_What the task requires:_
Show every line of the data that contains the string "computer".

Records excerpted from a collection
──────────
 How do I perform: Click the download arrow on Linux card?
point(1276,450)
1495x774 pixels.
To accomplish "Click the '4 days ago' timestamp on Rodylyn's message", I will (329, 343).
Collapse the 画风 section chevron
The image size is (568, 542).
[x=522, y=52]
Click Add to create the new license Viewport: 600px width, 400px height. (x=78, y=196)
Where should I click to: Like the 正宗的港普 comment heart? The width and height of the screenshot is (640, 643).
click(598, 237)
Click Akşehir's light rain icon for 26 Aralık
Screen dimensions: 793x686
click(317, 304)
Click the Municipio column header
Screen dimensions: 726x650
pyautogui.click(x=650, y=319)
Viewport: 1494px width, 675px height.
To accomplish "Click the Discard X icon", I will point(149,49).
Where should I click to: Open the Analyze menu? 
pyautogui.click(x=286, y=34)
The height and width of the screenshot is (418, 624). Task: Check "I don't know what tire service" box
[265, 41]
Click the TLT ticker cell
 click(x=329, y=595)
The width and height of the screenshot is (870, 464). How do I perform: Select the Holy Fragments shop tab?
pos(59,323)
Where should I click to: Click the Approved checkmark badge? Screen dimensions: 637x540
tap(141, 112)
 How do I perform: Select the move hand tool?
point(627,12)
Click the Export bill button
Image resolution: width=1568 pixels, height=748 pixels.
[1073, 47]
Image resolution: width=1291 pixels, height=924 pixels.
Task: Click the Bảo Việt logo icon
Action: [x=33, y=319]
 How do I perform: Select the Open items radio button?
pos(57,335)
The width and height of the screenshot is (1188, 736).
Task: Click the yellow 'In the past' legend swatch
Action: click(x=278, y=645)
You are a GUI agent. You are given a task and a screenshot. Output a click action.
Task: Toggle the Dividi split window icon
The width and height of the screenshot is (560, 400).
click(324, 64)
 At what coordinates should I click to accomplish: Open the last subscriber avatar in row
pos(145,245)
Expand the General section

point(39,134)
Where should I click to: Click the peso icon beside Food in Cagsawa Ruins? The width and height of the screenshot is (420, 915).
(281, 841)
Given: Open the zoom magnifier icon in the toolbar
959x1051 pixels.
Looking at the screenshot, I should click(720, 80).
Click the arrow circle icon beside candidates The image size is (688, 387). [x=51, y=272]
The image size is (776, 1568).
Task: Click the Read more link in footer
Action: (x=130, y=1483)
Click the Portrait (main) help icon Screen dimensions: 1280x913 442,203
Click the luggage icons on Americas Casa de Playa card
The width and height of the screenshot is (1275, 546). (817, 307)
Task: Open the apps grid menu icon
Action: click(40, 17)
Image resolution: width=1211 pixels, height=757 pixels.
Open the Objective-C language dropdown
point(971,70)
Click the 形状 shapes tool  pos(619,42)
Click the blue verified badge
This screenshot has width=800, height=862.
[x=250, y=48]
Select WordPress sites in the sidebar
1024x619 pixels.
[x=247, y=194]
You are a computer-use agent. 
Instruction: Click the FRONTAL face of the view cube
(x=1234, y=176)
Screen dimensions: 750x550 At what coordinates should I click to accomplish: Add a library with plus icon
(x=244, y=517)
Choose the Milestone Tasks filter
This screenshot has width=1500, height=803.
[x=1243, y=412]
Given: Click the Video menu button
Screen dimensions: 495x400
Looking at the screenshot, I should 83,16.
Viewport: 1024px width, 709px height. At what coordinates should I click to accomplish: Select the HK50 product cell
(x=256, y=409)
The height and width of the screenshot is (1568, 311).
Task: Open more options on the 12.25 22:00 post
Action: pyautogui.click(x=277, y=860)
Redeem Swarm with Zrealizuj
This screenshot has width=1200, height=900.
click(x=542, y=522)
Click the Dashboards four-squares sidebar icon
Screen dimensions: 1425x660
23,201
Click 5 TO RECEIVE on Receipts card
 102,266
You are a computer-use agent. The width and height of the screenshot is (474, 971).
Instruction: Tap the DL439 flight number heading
──────────
_Result of the task:_
You are a computer-use agent. 
You are a computer-use agent. The width and height of the screenshot is (474, 971).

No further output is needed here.